CMA CGM reported stable first-quarter 2026 revenue despite continued geopolitical tensions and supply chain disruptions.
Group revenue reached US$13.2 billion in the first quarter, down slightly by 0.2% year-on-year. EBITDA fell 31.6% to US$2.1 billion, while the EBITDA margin declined to 16%.
“In an uncertain geopolitical context, the Group delivered resilient performance in the first quarter of 2026,” said Rodolphe Saadé, Chairman and CEO of CMA CGM.
The company said shipping volumes increased by 1.5% to 5.9 million TEUs during the quarter. Maritime revenue, however, dropped 8.5% to US$8 billion due to lower average freight rates.
CMA CGM continued adjusting its shipping network during the quarter.
The carrier launched the “DAY 10” product within the OCEAN Alliance, covering 41 East-West services with a total capacity of 5.3 million TEUs.
The group also introduced new services including the Ocean Rise Express connecting Japan, South China and Northern Europe.

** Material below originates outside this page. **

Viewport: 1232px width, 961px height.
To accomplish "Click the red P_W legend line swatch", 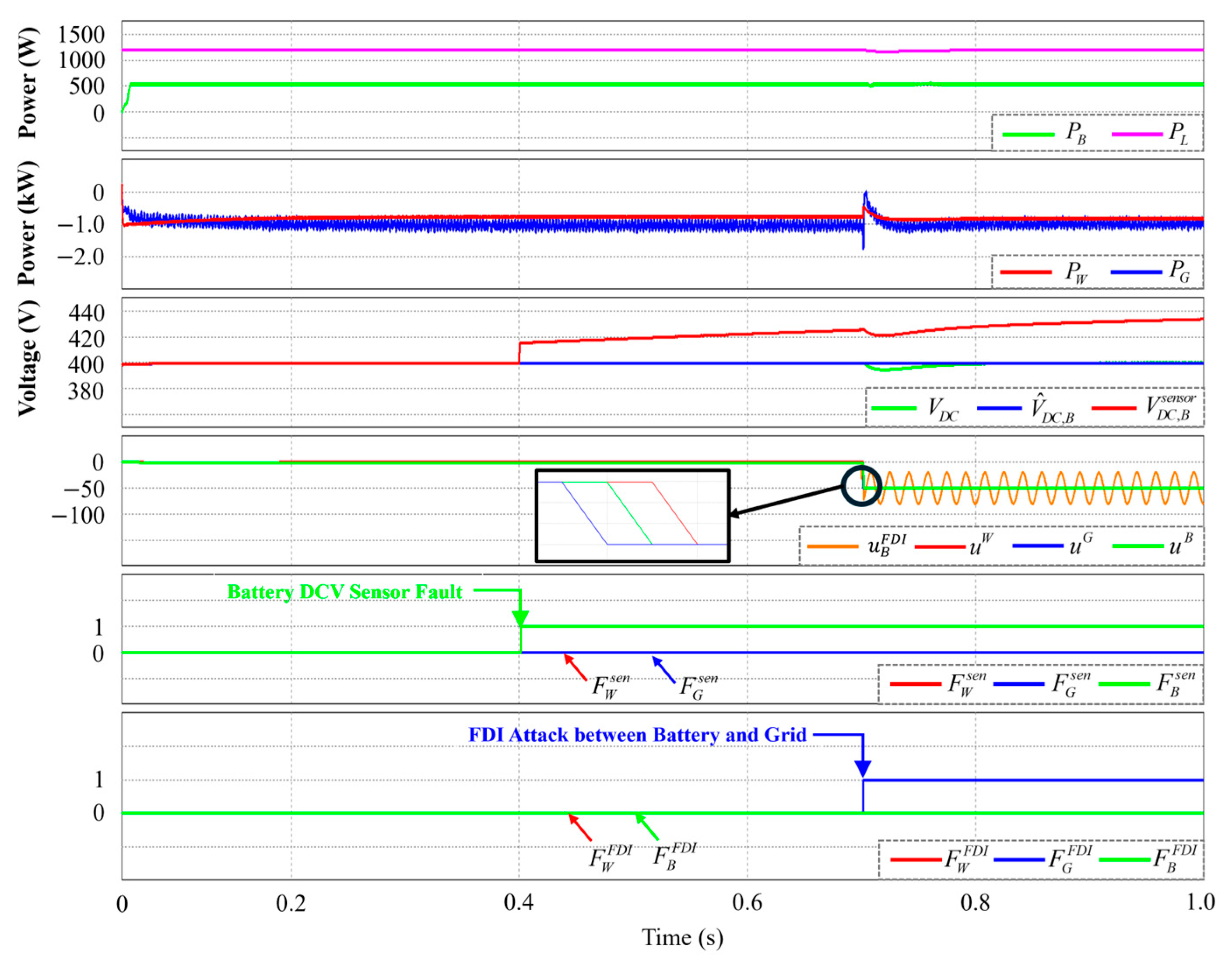I will click(1026, 272).
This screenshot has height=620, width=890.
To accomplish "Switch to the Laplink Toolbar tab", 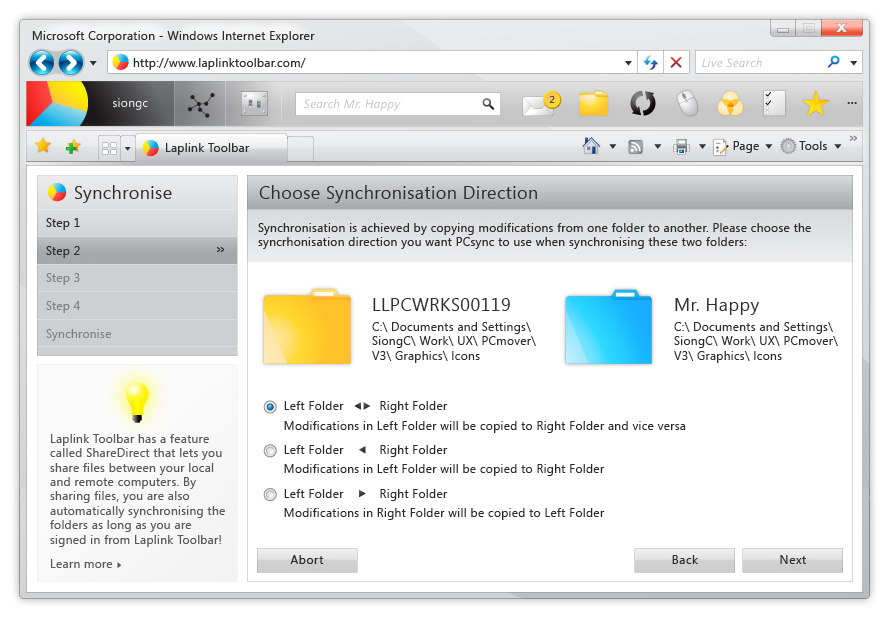I will [x=207, y=148].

In response to disruptions in the Strait of Hormuz, CMA CGM implemented alternative multimodal logistics corridors to maintain Gulf supply chains.
The company also added the CMA CGM MONTE CRISTO to its fleet, marking its 400th owned vessel and the first in a new methanol-powered containership series.
Logistics subsidiary CEVA Logistics recorded 6.6% revenue growth to US$4.6 billion.
During the quarter, CEVA expanded its automotive logistics operations in Spain and launched a new wind-powered transatlantic shipping solution under its FORPLANET offering.
CMA CGM also continued strategic investments globally.
The group ordered six LNG-powered containerships from Cochin Shipyard in India and finalized the acquisition of Freightliner UK.
Looking ahead, CMA CGM said geopolitical tensions in the Middle East, oil price volatility and trade policy uncertainty continue to impact global shipping markets.